Lamento si me extendí demasiado en el tiempo entre los post, pero se me esta haciendo complicado poner en palabras el hilo de la historia. Eso y la facultad que me chupa la vida -.-u

San-Han: Tenes razón, es un para mi, es un idiota incomprendido, a pesar que lo deteste todo el anime. Y en el otro punto, no confirmaron nada, pero en unas escenas extras que encontré aumentaron mis sospechas e hicieron que me plantee este fic jajaja.

Dussan : Gracias por tu corrección, trato de que no se me escapen los errores ortográficos antes de postear. Pero es bastante complicado, considerando que yo se lo que quiero decir entonces inconscientemente me los salteo. Voy a tratar de prestar mas atención.
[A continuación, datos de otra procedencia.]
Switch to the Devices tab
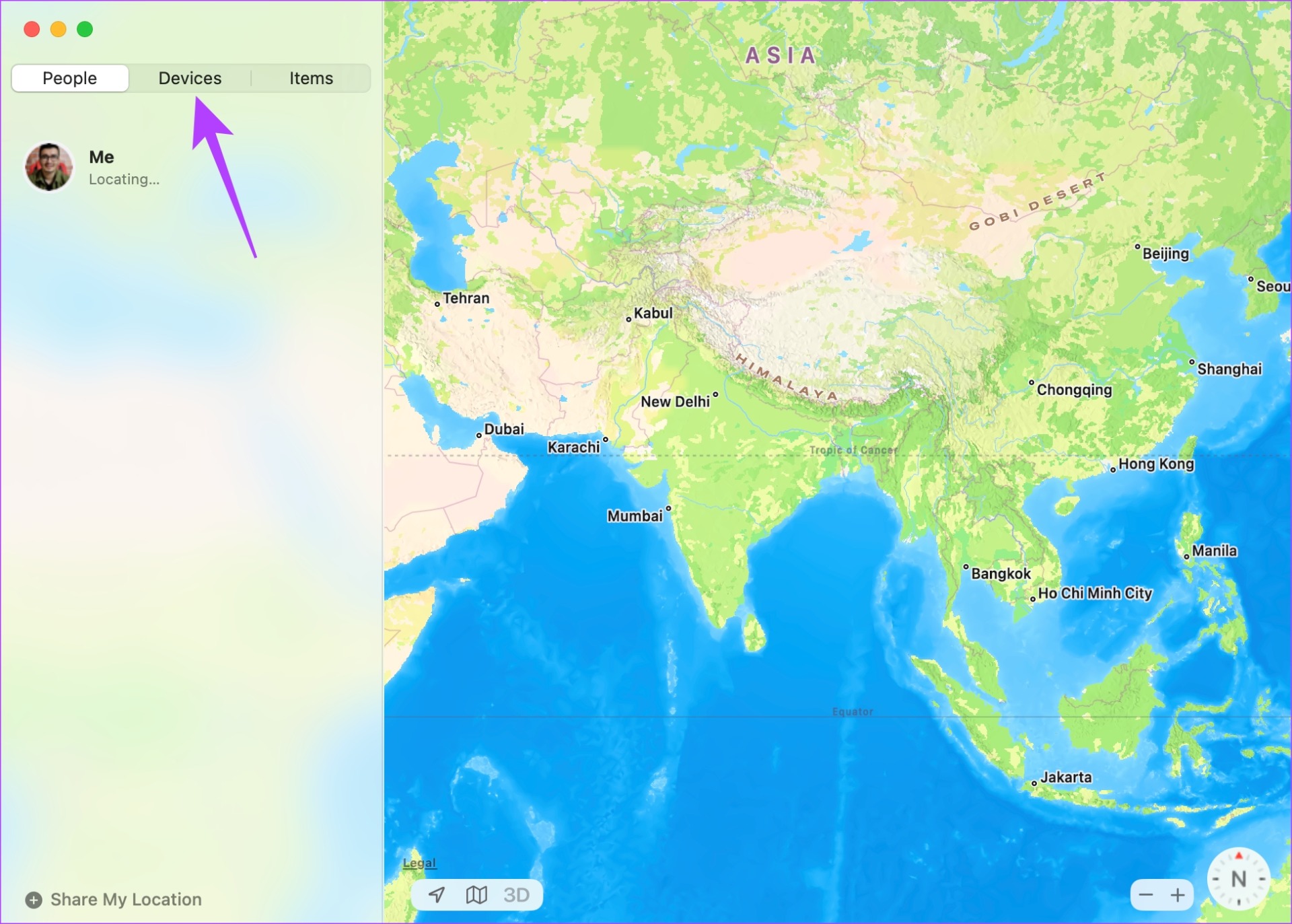The width and height of the screenshot is (1292, 924). tap(190, 78)
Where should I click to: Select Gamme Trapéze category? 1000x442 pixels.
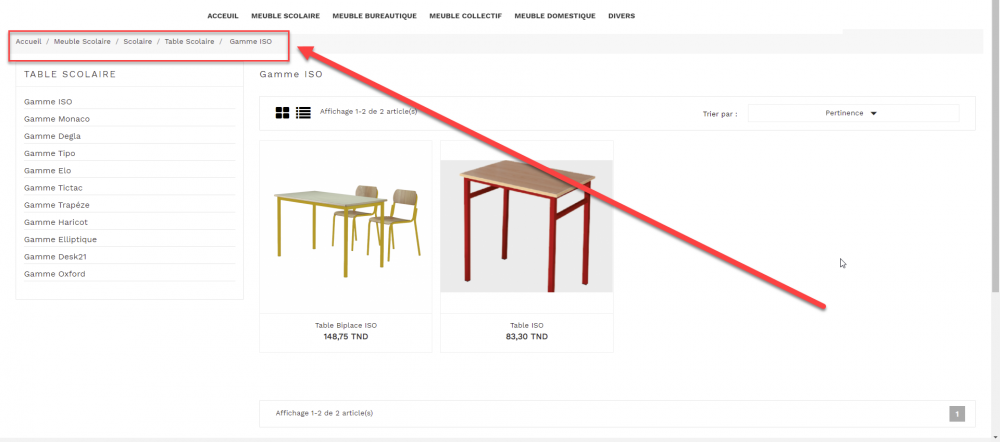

Por otra parte, no te hagas drama, mi pareja favorita es precisamente ShizNat. Peero va a tomar su tiempo para que las cosas cambien. Me gusta mucho que las relaciones tarden en establecerse, no 30 capítulos pero tampoco me va a tomar 3.

Sin muchas mas vueltas les dejo la continuación.


Todo a su alrededor estaba oscuro, tanto que no era capaz de distinguir su propio cuerpo. Repentinamente un par de ojos rojos aparecieron de la nada, posando su total atención sobre ella. Escuchó un gruñido y el eco que hiso el sonido, fue acompañado por una terrible disminución de la temperatura.

Se despertó sobresaltada por sus propios gritos. En el momento de exasperación había tratado levantarse, pero le fue imposible. Ahora más tranquila, pudo notar que sus brazos eran sostenidos a sus costados por unas muñequearas. Alzó la ceja, el material no aprecia tan resistente como para sostenerla en el lugar.

Luego de unos cinco minutos de analizar el objeto en su muñeca sin tener algún éxito, se aventuró su mirada más allá de su propio ser. Tres de las paredes que la rodeaban estaban pintadas de color blanco inmaculado. La cuarta pared había sido remplazada por un ventanal que se encontraba con las persianas a medio abrir. Atreves de la ranura solo se podía ver oscuridad, lo que implicaba que era de noche.

A pesar de la poca luz que había en el lugar, pudo distinguir otras cosas. Un sillón a unos metros de la cama y un escritorio con su respectiva silla junto a él. Sobre la mesa que estaba a su derecha había ampollas, algodón, alcohol y jeringas sin utilizar. Podía distinguir el sonido rítmico de un artefacto, pero no era capaz de reconocerlo. Llegó a la conclusión que no había muerto y que se encontraba en una enfermería. Sin embargo, no consideraba que este cambio de situación la favoreciera. No la habían matado, pero si secuestrado. Suspiró, era un simple joven que estaba volviendo de una cita ¿Qué podían querer de ella?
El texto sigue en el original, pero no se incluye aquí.